HEA: There is one other area which people don't even talk about, and it's even complicated for me to talk about it here, but it's the massive amounts of corruption, even within our industry. People want to sweep this under the rug and you can sweep it under the rug all day long, but only the other day we were sitting here talking to one of the very top companies in all of China. They were saying how they know what's going on even within their own company and they just look the other way. Of course we know that the Chinese government is addressing it, but the government is addressing it at the government level and they haven't even started to do this at the business level, and it is a very serious problem. They have just put under house arrest or in jail 50,000 government employees—that's a huge number and that's just scratching the surface. You can imagine how much that number would be in business.
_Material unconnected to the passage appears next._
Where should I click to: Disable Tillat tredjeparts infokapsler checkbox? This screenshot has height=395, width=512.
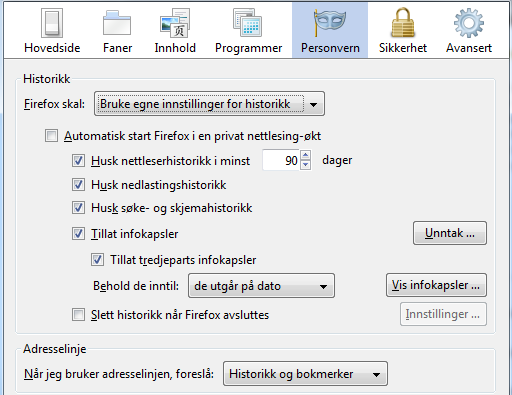tap(97, 260)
As a public company, it's not in our DNA to even think about things like that but when you deal with it on a daily basis we are forced to walk away from orders after orders after orders. The way people are getting those businesses is because of that. This is different than the West. China is going to have to learn a very hard lesson sooner or later.
GW: Wouldn't it be nice if in America we followed the rule of law that we talk about and put under house arrest 50,000 government employees that are corrupt? (Laughs.)
007: The thing that is interesting though is the rate at which technology is changing and how we're going to start applying circuits. 3D in my mind is something that is really going change everything.
GW: Well that takes away a lot of the circuit board though. About 3-4% of the surface of a circuit board has already converted to packaging for the past year of what would have been circuit boards. We will continue to see that, but when we talk about 3D though—rather than stacked vias, which are coming but it's too costly yet, especially silicon through vias—the costs are still prohibitive for now and a percentage of that will be integrated into chipset. But the total volume of parts will go up and there will be more smaller parts. It was a fact that last year the surface area of substantive laminate consumed went down. This will be a trend. The net effect was that my guess is in the next five years globally we'll see an increase of printed circuit board production of between 4-7%. With the leaders being packaging and automotive. We see a great deal of movement towards sensors that detect motion nearby and direction of the nearby motion. These are going into automotive things, smart tablets, cell phones, etc. So that business is going to continue to explode. If I would put my money on it right now the way things are in the world, I'd say military boards are going up, though they'll be more secretly done and they'll be in the whole country. Medical boards will continue to increase, it's not a big number, but it'll be in the domestic things in Europe and the U.S. In China, even though the doctors are hustlers here, they don't want to touch anything unless it's FDA approved, and that's United States. Although some of the boards are made here in China, they’re not from as sophisticated of plants.
007: Well guys, it's been great chatting with you. I always enjoy our conversations.